Re: [PATCH v2 07/19] midx: introduce `bsearch_one_midx()`

Taylor Blau <me@xxxxxxxxxxxx> · Thu, 1 Aug 2024 15:54:34 -0400

On Thu, Aug 01, 2024 at 06:06:35AM -0400, Jeff King wrote:
> One thing that confused me, though, is setting "num". From the "-w"
> diff:
>
>   -       num = m->num_objects;
>   +
>   +               num = m->num_objects + m->num_objects_in_base;
>
>                   if (!num)
>   -               return;
>   +                       continue;
>
> Before we only had one midx, so that was our limit. But now we are
> looking at "num" as a limit in the global size of the chained midx.
> Which feels weird, since we're just considering a single layer here. We
> seem to use "num" in two ways:
>
>   - we return if it's 0 (or now continue to the next layer). But
>     wouldn't we want to do that per-layer? I don't think it will produce
>     wrong answers, but we're less likely to kick in this early return
>     (though it's not clear to me when it would ever kick in really; a
>     zero-length midx?).

This is definitely a bug. We should certainly do something like:

    for (; m; m = m->base_midx) {
            uint32_t num;
            if (!m->num_objects)
                    continue;

            num = m->num_objects + m->num_objects_in_base;
            /* ... */
    }

I'll go ahead and fix this one up locally, which is easy enough to do.

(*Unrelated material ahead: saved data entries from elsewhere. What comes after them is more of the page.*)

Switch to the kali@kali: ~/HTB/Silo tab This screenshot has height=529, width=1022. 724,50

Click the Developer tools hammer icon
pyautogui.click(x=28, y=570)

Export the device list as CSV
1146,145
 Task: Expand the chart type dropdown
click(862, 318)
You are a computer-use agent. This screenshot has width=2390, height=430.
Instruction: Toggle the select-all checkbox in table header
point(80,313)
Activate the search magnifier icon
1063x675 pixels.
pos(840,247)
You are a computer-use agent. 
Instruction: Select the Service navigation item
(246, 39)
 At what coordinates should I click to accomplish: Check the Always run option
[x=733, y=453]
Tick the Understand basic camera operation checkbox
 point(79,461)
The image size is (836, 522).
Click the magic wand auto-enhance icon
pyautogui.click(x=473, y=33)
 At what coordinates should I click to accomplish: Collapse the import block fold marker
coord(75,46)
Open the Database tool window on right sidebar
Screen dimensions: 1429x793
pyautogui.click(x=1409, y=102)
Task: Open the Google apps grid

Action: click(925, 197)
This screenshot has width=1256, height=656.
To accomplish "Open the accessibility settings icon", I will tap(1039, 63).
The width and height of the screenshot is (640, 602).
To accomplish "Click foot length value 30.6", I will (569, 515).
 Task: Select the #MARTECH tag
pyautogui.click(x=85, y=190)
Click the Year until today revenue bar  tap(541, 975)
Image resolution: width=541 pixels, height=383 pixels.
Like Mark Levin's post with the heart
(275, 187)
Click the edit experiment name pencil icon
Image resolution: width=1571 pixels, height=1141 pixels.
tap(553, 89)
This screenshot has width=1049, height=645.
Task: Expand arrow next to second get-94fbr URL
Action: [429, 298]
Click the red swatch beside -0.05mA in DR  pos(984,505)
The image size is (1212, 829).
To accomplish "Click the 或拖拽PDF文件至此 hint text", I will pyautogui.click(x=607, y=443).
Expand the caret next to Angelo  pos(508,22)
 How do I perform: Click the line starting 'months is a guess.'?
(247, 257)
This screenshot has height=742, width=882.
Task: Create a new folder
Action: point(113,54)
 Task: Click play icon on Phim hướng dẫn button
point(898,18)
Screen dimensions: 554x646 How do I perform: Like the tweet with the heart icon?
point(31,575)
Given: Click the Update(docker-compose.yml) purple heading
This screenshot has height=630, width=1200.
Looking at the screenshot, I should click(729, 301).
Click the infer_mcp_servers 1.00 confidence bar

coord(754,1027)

>     So I think it's correct, though it feels like bsearch_one_midx()
>     should still return the position within that midx (and then
>     bsearch_midx() could add back m->num_objects_in_base to get a global
>     position). And then I guess likewise there would need to be a
>     midx-local version of nth_midxed_object_oid().

Like many of the other changes in this series, it's really a matter of
where you put the complexity: either it's in the callers or in the
function itself.

I think here I prefer having bsearch_one_midx() return the global
position, since it is directly usable in other top-level functions
within the MIDX API, like being able to pass it directly to
nth_midxed_object_oid() and etc. below.

Thanks,
Taylor